Hebei Key Laboratory of Integrated Traditional and Western Medicine in Osteoarthrosis Research (Preparing), Cangzhou, China.
J Orthop Surg Res. 2023 Jun 9;18(1):419. doi: 10.1186/s13018-023-03902-6.
Spinal cord injury (SCI), which reportedly induces severe motor dysfunction, imposes a significant social and financial burden on affected individuals, families, communities, and nations. Acupuncture combined with moxibustion (AM) therapy has been widely used for motor dysfunction treatment, but the underlying mechanisms remain unknown. In this work, we aimed to determine whether AM therapy could alleviate motor impairment post-SCI and, if so, the potential mechanism.
A SCI model was established in mice through impact methods. AM treatment was performed in SCI model mice at Dazhui (GV14) and Jiaji points (T7-T12), Mingmen (GV4), Zusanli (ST36), and Ciliao (BL32) on both sides for 30 min once per day for 28 days. The Basso-Beattie-Bresnahan score was used to assess motor function in mice. A series of experiments including astrocytes activation detected by immunofluorescence, the roles of NOD-like receptor pyrin domain-containing-3 (NLRP3)-IL-18 signaling pathway with the application of astrocyte-specific NLRP3 knockout mice, and western blot were performed to explore the specific mechanism of AM treatment in SCI.

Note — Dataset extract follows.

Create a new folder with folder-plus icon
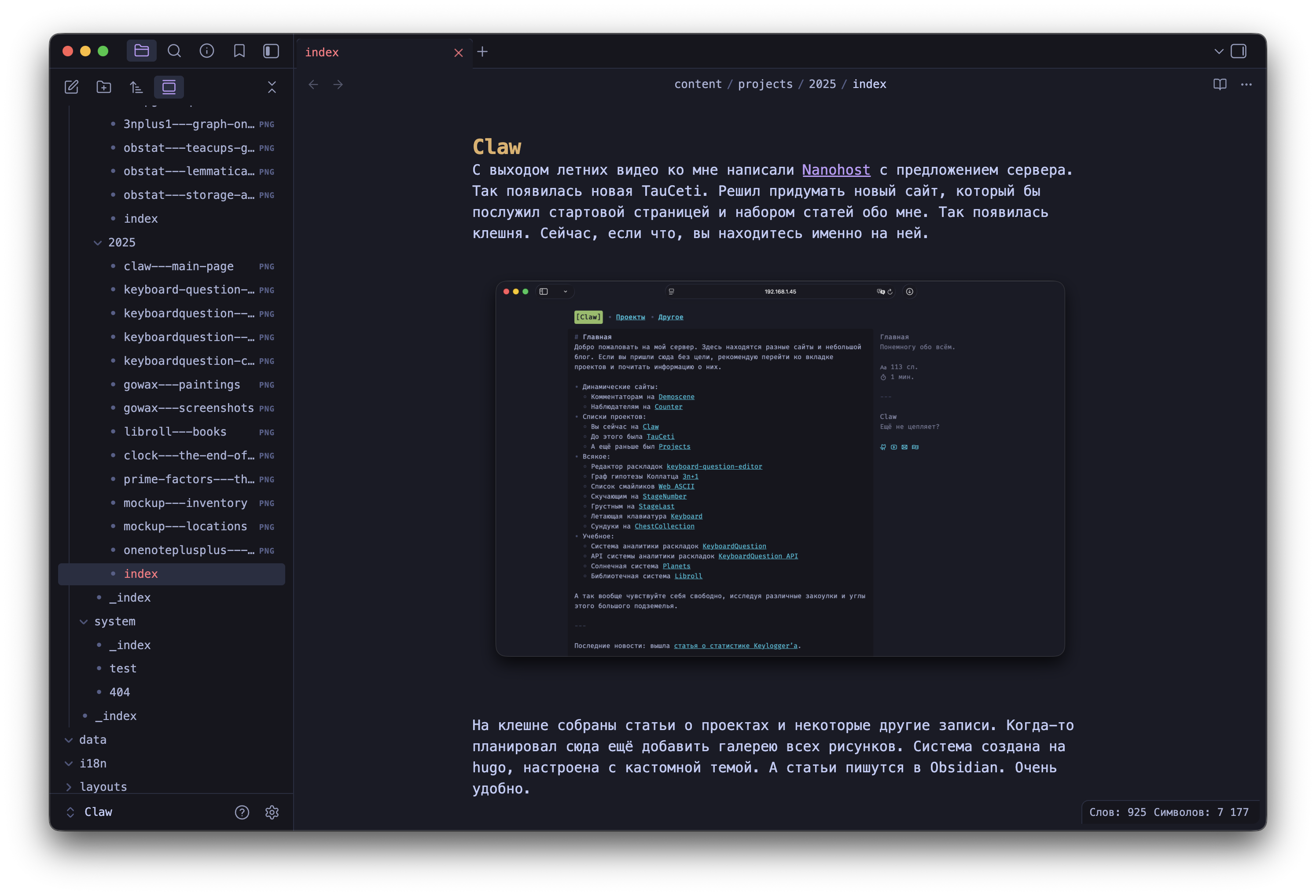 tap(103, 87)
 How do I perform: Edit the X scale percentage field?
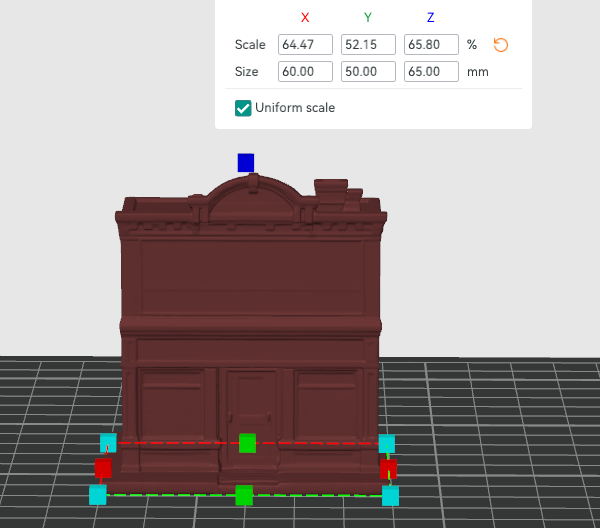(305, 44)
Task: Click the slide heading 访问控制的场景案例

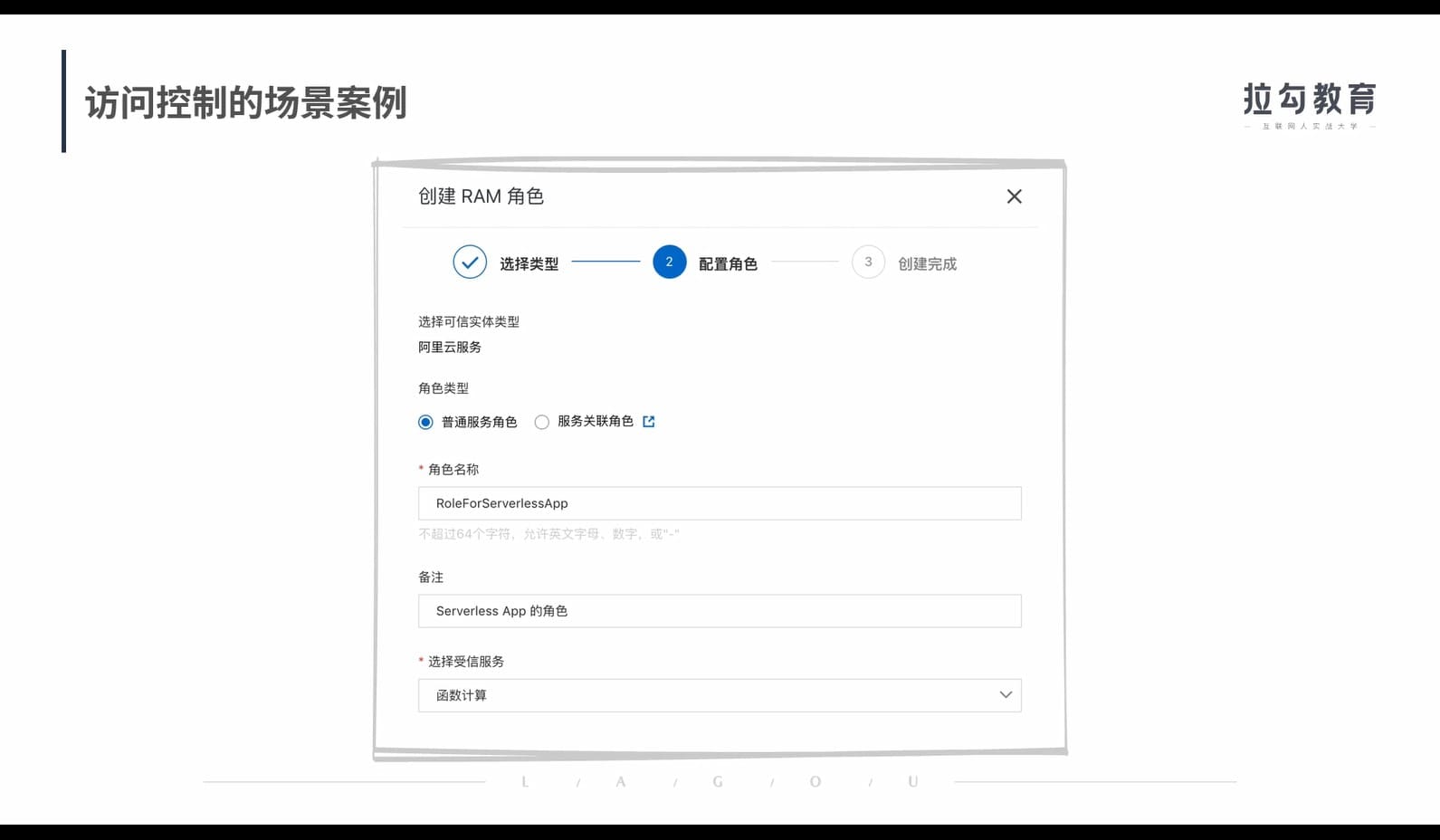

Our data indicated that mice with SCI exposure exhibited motor dysfunction, a significant decrease of neuronal cells, a remarkable activation of astrocytes and microglia, an increase of IL-6, TNF-α, IL-18 expression, and an elevation of IL-18 colocalized with astrocytes, while astrocytes-specific NLRP3 knockout heavily reversed these changes. Besides, AM treatment simulated the neuroprotective effects of astrocyte-specific NLRP3 knockout, whereas an activator of NLRP3 nigericin partially reversed the AM neuroprotective effects.
AM treatment mitigates SCI-induced motor dysfunction in mice; this protective mechanism may be related to the NLRP3-IL18 signaling pathway inhibition in astrocytes.
脊髓损伤(SCI)可导致严重的运动功能障碍,给患者、家庭、社区和国家带来巨大的社会和经济负担。针灸联合艾灸(AM)疗法已广泛用于运动功能障碍的治疗,但作用机制尚不清楚。本研究旨在探讨 AM 疗法是否能缓解 SCI 后的运动功能障碍,如果能,其潜在机制是什么。
采用重物打击法建立 SCI 模型,对 SCI 模型小鼠双侧大椎(GV14)和夹脊穴(T7-T12)、命门(GV4)、足三里(ST36)、次髎(BL32)进行 AM 治疗,每天 1 次,每次 30 min,共 28 天。采用 Basso-Beattie-Bresnahan 评分评估小鼠的运动功能。通过免疫荧光检测星形胶质细胞的激活,利用星形胶质细胞特异性 NLRP3 敲除小鼠,进行一系列实验,包括 NLRP3-IL18 信号通路的作用,以及 Western blot 检测,探讨 AM 治疗 SCI 的具体机制。
SCI 暴露的小鼠出现运动功能障碍,神经元细胞明显减少,星形胶质细胞和小胶质细胞显著激活,IL-6、TNF-α、IL-18 表达增加,IL-18 与星形胶质细胞共定位增加,而星形胶质细胞特异性 NLRP3 敲除小鼠则明显逆转了这些变化。此外,AM 治疗模拟了星形胶质细胞特异性 NLRP3 敲除的神经保护作用,而 NLRP3 的激动剂 Nigericin 则部分逆转了 AM 的神经保护作用。
AM 治疗可减轻 SCI 诱导的小鼠运动功能障碍;这种保护机制可能与星形胶质细胞中 NLRP3-IL18 信号通路的抑制有关。